In “Best Years”, the characters meet when they take the same transport plane back to their hometown. Fred (Andrews) is a traumatized Air Force captain who needs a job. Homer (Russell) is a sailor who lost both his hands when his aircraft carrier was torpedoed. sergeant. Al Stephenson (March) is conflicted over resuming his pre-war post as banker. As Fred searches for a job and tries to cope with lingering war trauma, Homer struggles to find purpose and Al develops a drinking problem to deal with his disillusionment at the bank.

It’s the film’s desire to address the characters’ struggles in a relatable way that keeps “Best Years” modern. Cartoonist and war correspondent Bill Mauldin put it perhaps best in a letter he wrote to Goldwyn praising the film as “the first sincere and honest thing to God I’ve seen about war and its aftermath “.

And that sincerity keeps the “Best Years” relevant and beloved for its hope, especially in its characters’ willingness to look ahead, hardship and all.
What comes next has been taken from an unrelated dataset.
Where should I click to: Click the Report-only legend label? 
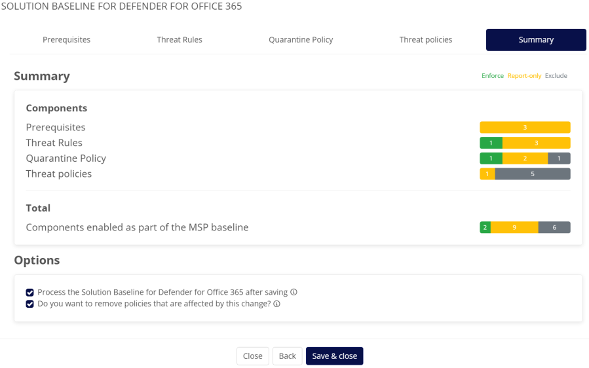pyautogui.click(x=524, y=76)
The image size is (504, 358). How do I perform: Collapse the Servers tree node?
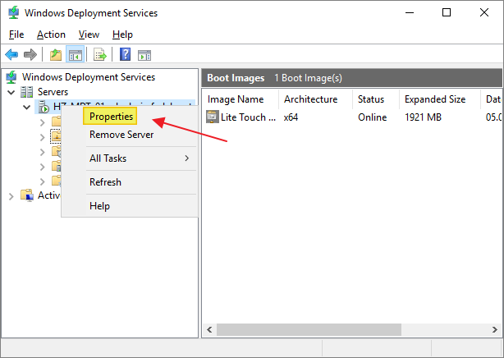(x=11, y=92)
Russell shared this message with audiences in 1947, as he traveled the country talking about his experiences as a disabled veteran in the cities where the film was shown. He later wrote of the optimism that underpinned depictions of trauma in film: “To me it was and is the most important fact – that the human soul, dejected, overwhelmed, confronted to complete failure and ruin, can still stand against unbearable luck and triumph.

Russell went on to serve as an adviser on veterans’ issues to eight presidents, retiring just before the passage of the Americans With Disabilities Act in 1990, legislation which Russell helped shape with his decades of advocacy on behalf of veterans. disabled fighters.

Today, “the best years” continues to find new fans. One of them is Jeremy Haynes, a retired army major who presented the film when Turner Classic Movies aired “Best Years” last Veterans Day. Inspired to join the military after witnessing the collapse of the Twin Towers on 9/11, Haynes served in Afghanistan as part of OEF. He was shot four times during a 2014 mission in Kabul and was eventually sent to Walter Reed National Military Medical Center for rehabilitation, the same hospital where Harold Russell struggled to learn how to use the steel hooks who replaced his hands.

Haynes’ injuries left him paralyzed. His journey to regain his strength and adapt to life as a paraplegic was long and difficult, just like Russell’s 70 years earlier. Watch “Best Years,” Haynes recognized in his characters his own initial reluctance to “give in” to the “thought process” necessary to readapt.

In his intro for TCM, he noted, “One thing that’s also shared in the movie is that when a fighter goes home, it’s that mindset that you can reset and everything goes back to normal. But for most fighters, the battle is just beginning again. …Now you fight the mental piece or the physical piece. The battle for readjustment, which Sherwood initially assumed would be short-lived for most WWII veterans, continues to this day.